- **Action item**
Search through the entries for the word "sidebar" and copy every line that has it.

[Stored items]

····················

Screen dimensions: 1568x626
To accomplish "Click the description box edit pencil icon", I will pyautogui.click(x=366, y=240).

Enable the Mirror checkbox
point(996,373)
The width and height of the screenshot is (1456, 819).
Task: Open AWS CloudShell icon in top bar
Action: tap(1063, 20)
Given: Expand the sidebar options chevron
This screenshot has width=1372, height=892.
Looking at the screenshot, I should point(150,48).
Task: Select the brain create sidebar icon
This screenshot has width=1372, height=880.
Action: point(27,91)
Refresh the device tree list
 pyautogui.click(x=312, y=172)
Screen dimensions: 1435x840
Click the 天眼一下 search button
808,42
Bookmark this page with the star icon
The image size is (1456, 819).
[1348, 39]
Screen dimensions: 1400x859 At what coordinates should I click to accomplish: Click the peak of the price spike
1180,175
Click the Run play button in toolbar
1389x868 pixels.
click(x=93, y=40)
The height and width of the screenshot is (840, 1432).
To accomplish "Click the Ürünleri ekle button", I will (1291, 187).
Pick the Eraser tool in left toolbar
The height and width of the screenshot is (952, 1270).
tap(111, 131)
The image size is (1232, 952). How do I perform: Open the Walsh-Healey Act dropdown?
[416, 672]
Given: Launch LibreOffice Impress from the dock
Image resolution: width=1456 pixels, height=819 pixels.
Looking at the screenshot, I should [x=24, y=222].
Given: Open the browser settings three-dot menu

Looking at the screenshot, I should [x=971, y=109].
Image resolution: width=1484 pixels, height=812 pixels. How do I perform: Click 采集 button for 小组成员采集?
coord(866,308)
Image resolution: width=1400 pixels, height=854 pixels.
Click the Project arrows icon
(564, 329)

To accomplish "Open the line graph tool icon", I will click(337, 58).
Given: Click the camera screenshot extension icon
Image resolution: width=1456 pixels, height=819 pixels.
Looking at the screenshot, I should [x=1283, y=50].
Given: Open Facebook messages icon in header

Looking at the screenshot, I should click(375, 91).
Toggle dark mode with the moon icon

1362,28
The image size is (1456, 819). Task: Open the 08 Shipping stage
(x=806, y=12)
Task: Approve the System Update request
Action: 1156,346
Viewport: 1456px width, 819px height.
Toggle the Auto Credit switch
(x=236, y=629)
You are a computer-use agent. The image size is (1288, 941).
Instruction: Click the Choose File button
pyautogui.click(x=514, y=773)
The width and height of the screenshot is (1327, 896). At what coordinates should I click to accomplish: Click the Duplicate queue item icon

····················

- **Result of the exercise**
Given: Expand the sidebar options chevron
Task: Select the brain create sidebar icon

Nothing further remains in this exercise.